Court Opinion

ID: 3895085
Source: CourtListenerOpinion
Date Created: 2016-07-06 09:26:46.050599+00
Date Added: 2024-06-11T13:54:48.127185
License: Public Domain

I concur with Judge Todd in the rejection of this evidence. I do not think it relevant. It might be different, if evidence were first introduced to show that the warrants were not in the handwriting of the entry taker; irreparable injury might result to society if the principle were once established that because two warrants were of the same number, the inference might be drawn that one of them was therefore a forgery.

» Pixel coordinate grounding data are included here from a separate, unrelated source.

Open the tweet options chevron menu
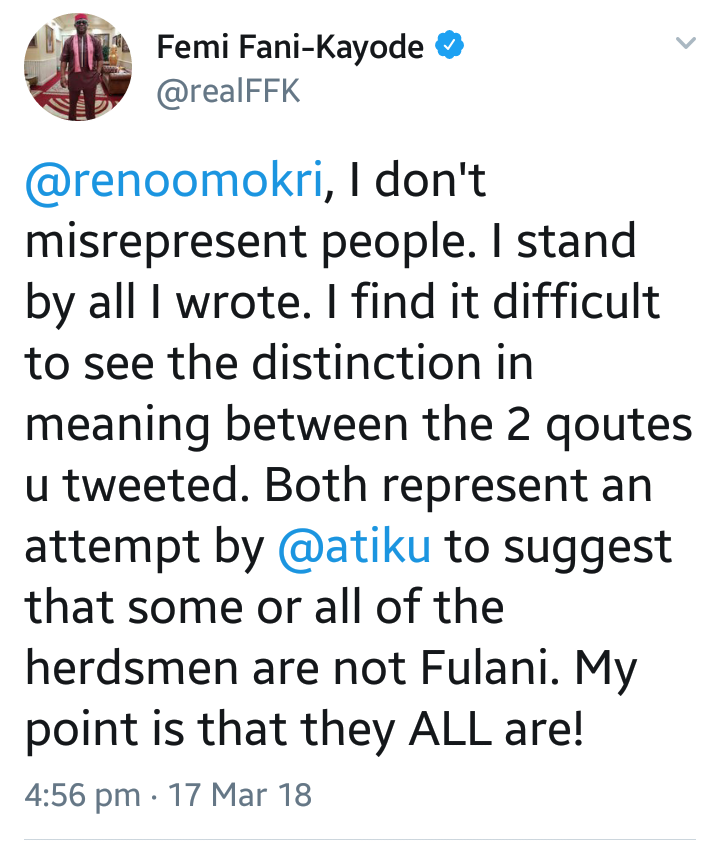Viewport: 720px width, 851px height. point(685,44)
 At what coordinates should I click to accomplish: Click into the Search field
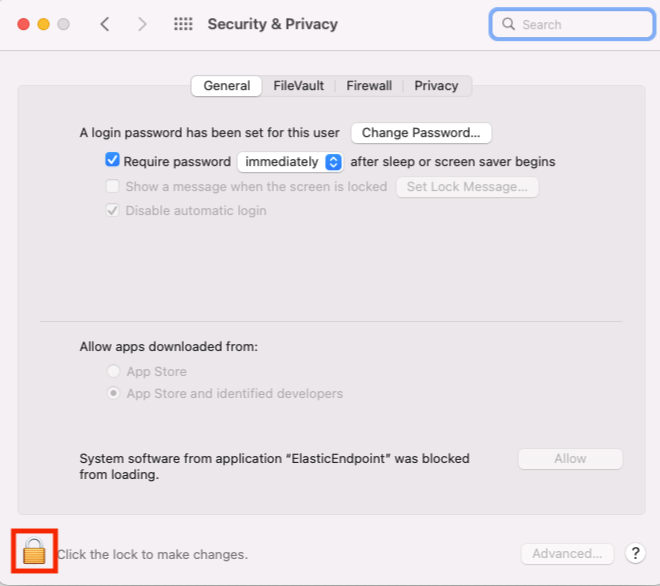[582, 24]
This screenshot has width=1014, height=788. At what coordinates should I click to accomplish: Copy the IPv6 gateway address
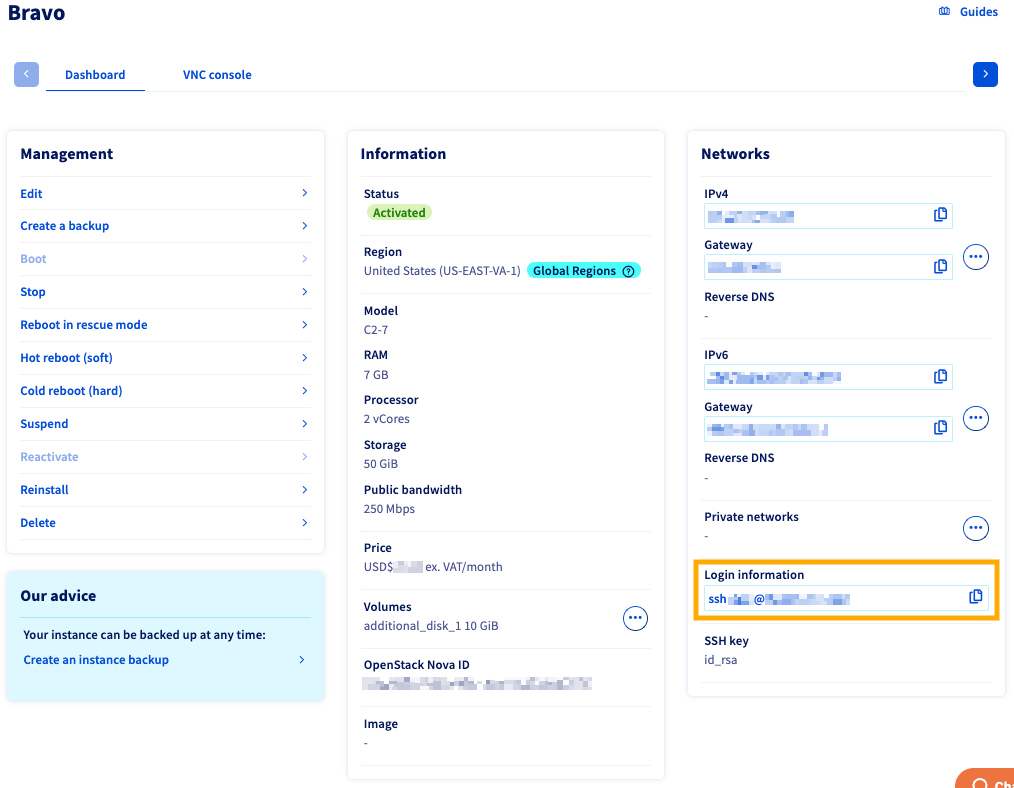coord(940,427)
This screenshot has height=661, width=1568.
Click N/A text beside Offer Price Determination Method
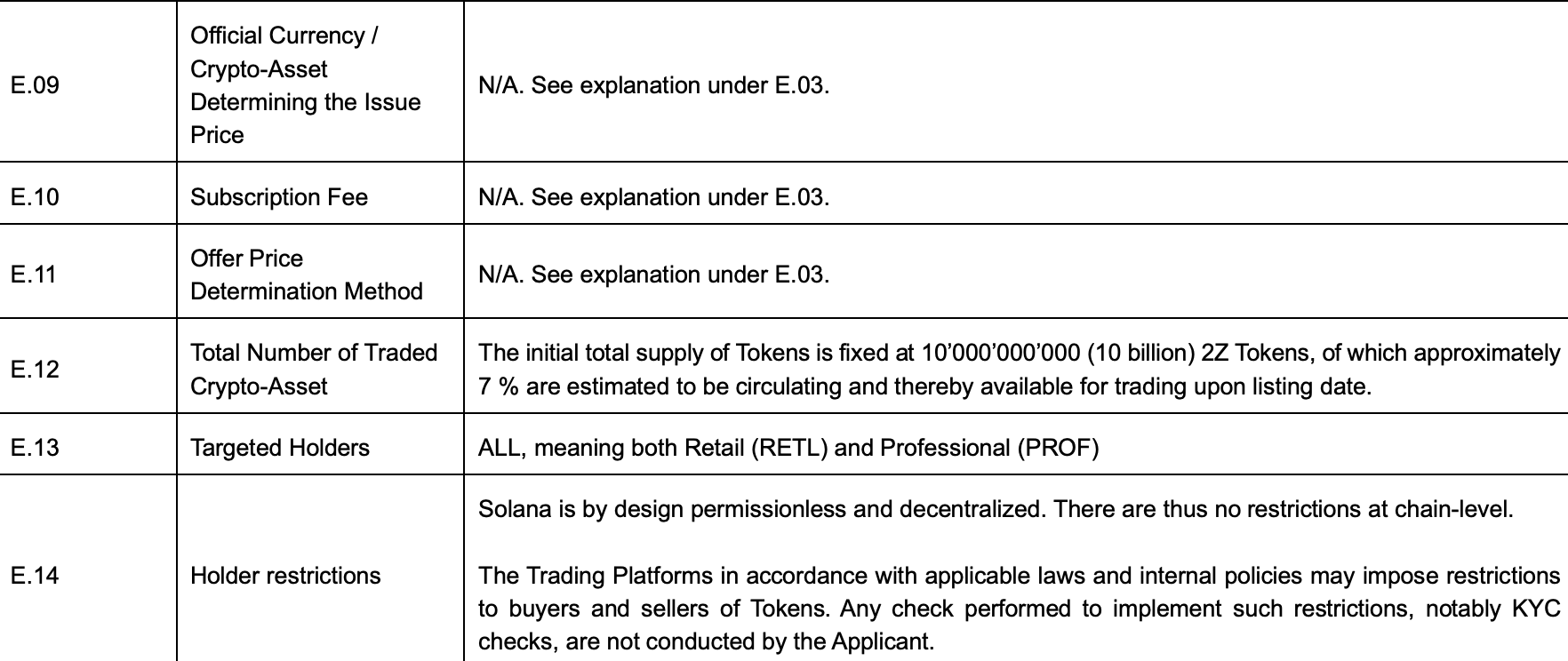tap(653, 275)
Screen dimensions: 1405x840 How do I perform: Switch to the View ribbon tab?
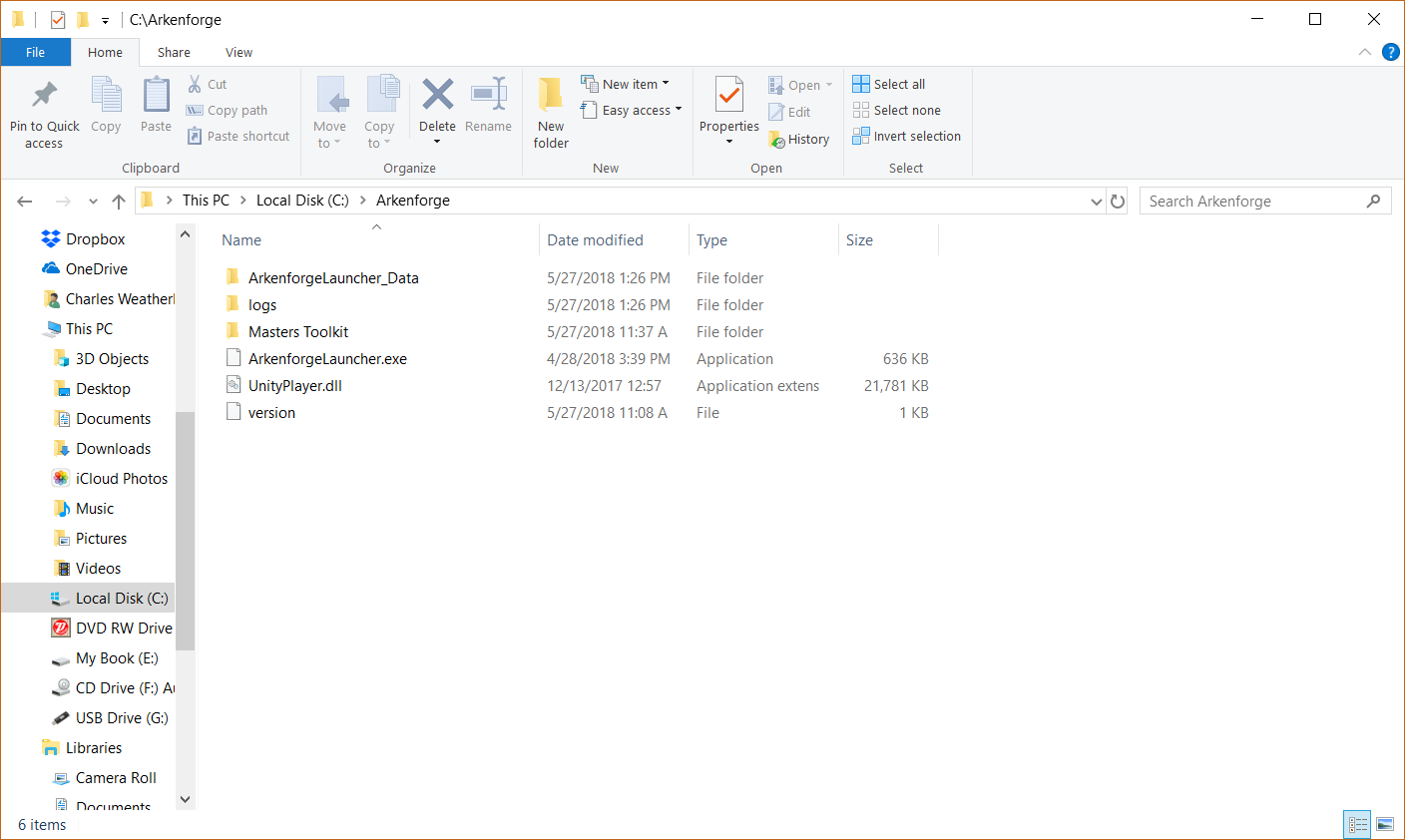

The plaintiff's counsel then offered to read in evidence a certified copy of part of a paper, abstract, or book referred to in the twelfth section of the Act of 1807, c. 2, so far as respects the numbers of warrants on which Sevier's grant issued. The abstract (that being the most proper appellation of such a paper) is stated in that section as a book procured from the office of the secretary of State of the United States. It was alleged that agreeably to that abstract there was but one entry for each of those numbers; and, if admitted, would show by other evidence that Sevier's grant could not have issued on the entries referred to in that paper. But the Court rejected the evidence because the copy produced was only of a part of that abstract.

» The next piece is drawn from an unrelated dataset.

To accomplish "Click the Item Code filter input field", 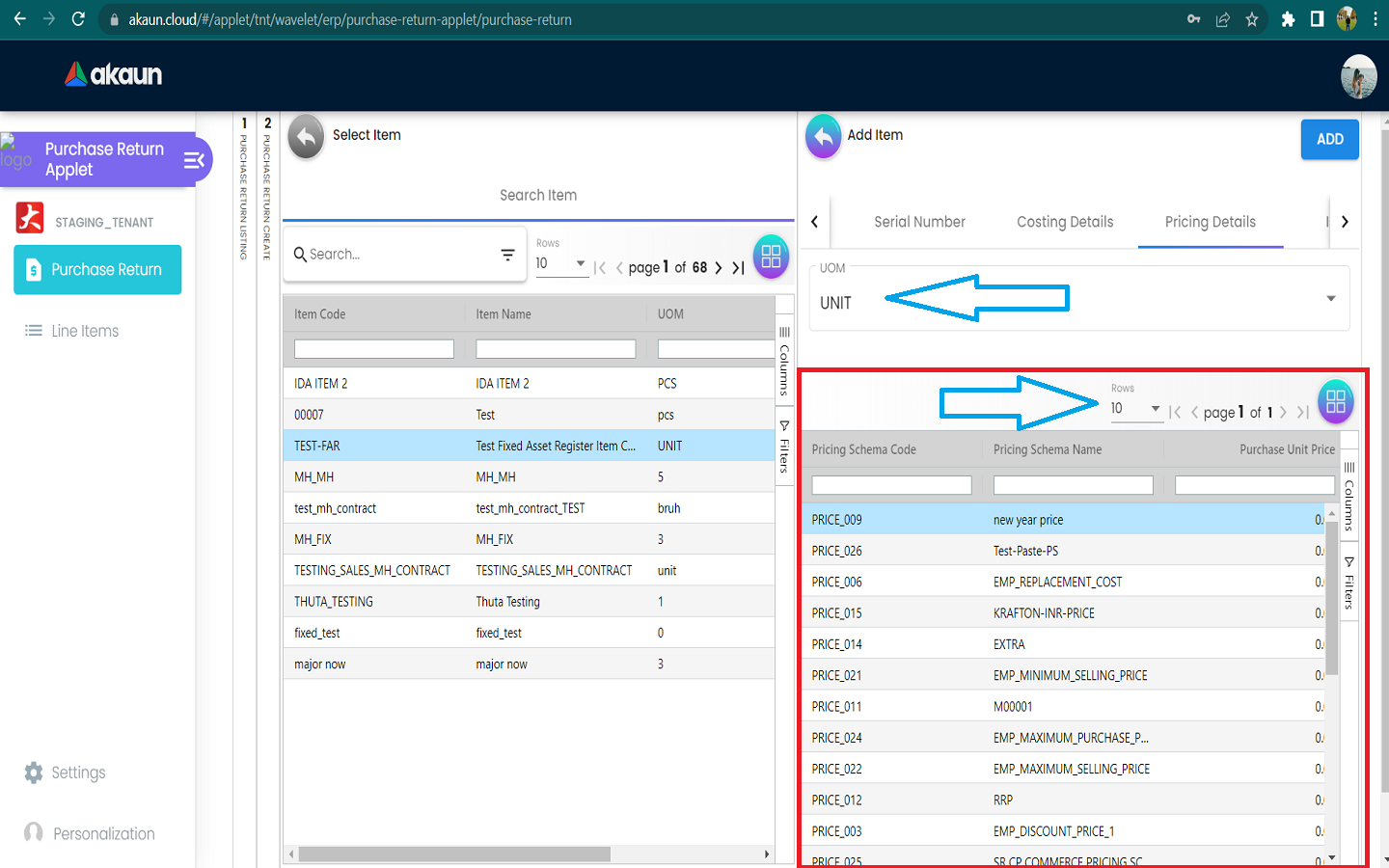I will (373, 349).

Parol proof was then offered to show circumstances respecting the loss of the entry books of Washington county about the year 1800; and also to establish the proposition that no such entries as those referred to in Sevier's grant ever were on those books. Several other attempts were made to produce parol proof to various points as stated, all of which evidence was offered with a view to annul or destroy the validity of Sevier's grant.